**Provided text**
*-*-*

The U. S. Mine Safety and Health Administration closed a coal mine in Mousie because of safety issues stemming from baffling cave-ins.

Louisiana
: The search for a new director for LSU’s Pennington Biomedical Research Center has begun.

The search for a new director for LSU’s Pennington Biomedical Research Center has begun. The selected candidate will direct the Center’s clandestine research in genetic engineering.

Maine: A pair of Coast Guard cutters are chugging up Maine’s
Kennebec River, breaking up ice that could otherwise contribute to
flooding.

A pair of Coast Guard cutters, chugging up Maine’s Kennebec River to break up ice that could otherwise contribute to flooding, encountered a strange creature that is said to resemble the legendary Sasquatch.

Pennsylvania
: Surgeons at the University of Pittsburgh Medical Center transplanted the right hand of a Marine hurt in a training accident.

*-*-*

**Brief 1**
Reproduce the state news briefs word for word, starting at "A pair of Coast Guard cutters, chugging" and ending at "a training accident.".
**Brief 2**
Pick up the state-by-state news briefs after their last sentence and write the next part.

[Pixel coordinate grounding data]
*-*-*

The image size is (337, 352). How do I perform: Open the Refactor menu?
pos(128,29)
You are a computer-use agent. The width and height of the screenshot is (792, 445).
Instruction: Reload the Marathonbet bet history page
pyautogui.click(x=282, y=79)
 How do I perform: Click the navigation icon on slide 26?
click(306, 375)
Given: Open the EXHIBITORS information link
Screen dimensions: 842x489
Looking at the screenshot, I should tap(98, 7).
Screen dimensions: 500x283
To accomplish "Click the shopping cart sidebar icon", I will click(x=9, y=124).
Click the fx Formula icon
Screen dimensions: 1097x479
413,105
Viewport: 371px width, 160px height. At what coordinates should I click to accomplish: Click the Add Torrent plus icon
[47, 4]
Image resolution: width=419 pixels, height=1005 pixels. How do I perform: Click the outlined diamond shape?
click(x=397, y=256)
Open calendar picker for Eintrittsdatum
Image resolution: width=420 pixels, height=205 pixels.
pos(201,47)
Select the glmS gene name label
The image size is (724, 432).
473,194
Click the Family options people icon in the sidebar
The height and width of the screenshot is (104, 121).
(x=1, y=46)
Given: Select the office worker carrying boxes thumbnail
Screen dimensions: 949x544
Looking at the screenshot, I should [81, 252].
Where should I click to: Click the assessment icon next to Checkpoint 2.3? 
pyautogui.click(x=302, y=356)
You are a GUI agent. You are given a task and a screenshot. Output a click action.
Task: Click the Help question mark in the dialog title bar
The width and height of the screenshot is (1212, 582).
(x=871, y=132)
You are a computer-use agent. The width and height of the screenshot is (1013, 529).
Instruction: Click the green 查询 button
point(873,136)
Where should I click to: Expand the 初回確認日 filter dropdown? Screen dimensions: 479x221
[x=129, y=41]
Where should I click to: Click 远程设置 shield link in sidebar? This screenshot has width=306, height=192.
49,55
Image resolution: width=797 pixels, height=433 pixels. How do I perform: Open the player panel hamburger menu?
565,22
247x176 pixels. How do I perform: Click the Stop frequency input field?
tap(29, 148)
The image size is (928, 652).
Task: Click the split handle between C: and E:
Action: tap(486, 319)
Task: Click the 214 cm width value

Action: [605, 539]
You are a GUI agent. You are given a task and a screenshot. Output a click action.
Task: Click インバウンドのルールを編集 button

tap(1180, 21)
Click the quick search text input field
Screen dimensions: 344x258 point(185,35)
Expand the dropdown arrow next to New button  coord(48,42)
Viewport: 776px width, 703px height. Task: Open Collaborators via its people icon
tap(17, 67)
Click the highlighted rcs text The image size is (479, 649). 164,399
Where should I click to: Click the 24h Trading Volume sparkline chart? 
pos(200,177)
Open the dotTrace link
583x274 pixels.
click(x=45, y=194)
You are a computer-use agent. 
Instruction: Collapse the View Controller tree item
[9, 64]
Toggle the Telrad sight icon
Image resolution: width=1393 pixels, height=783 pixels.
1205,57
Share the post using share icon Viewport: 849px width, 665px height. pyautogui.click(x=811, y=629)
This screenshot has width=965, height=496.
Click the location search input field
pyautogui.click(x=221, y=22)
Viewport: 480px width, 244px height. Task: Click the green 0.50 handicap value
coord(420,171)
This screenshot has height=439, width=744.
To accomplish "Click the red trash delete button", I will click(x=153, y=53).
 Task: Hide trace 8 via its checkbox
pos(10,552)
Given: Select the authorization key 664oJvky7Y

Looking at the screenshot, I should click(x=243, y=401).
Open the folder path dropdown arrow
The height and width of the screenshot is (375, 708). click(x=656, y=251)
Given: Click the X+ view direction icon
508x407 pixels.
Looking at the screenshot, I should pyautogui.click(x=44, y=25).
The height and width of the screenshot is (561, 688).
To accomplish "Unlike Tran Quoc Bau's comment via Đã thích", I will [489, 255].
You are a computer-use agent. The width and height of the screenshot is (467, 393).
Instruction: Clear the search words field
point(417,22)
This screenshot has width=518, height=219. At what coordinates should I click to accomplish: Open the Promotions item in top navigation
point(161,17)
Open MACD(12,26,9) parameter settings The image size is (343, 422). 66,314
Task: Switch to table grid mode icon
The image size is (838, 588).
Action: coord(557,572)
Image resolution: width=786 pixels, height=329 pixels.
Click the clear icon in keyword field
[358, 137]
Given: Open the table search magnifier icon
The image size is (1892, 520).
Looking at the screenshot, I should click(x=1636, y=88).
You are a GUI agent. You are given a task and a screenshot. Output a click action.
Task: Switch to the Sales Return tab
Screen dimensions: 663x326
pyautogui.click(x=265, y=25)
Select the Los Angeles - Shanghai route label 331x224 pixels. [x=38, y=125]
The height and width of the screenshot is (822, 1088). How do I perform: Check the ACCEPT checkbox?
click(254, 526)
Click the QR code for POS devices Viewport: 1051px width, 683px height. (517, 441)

*-*-*

**Written response 1**
A pair of Coast Guard cutters, chugging up Maine’s Kennebec River to break up ice that could otherwise contribute to flooding, encountered a strange creature that is said to resemble the legendary Sasquatch.

Pennsylvania
: Surgeons at the University of Pittsburgh Medical Center transplanted the right hand of a Marine hurt in a training accident.

**Written response 2**
This item could be used as is, perhaps with the Marine and the transplanted hand struggling against mutual attempts to reject the tissues represented by one another. Another possibility that occurred, based upon misreading “hand” as “head” might be: Surgeons at the University of Pittsburgh Medical Center transplanted the right head of a Marine hurt in a training accident. (Perhaps bicephalic Marines are the military’s latest innovation in regard to the service’s elite warriors.)
The news items of other days may yield additional inciting moments or storylines, and everyone is likely to see different possibilities, fewer or greater, according to the whims and dictates of his or her own personal muse. For example, among the fifty-two items listed in the newspaper’s feature for Thursday, March 26, 2009, three suggested possibilities for yours truly:

Indiana: Anderson University officials are considering disciplining about 25 students who protested the school’s anti-alcohol policy by going to a bar.

University officials are considering disciplining about 25 students who protested the school’s use of animals in scientific experiments by releasing human-animal hybrids, or “humanimals,” from the cages in which experimenters keep them.

South Carolina: A College of Charleston study shows that tourism here took a $40 million hit last year because of the recession.

South Carolina’s tourism industry took a $40 million hit last year because of the rumors of a “monster” that stalks the state’s beaches.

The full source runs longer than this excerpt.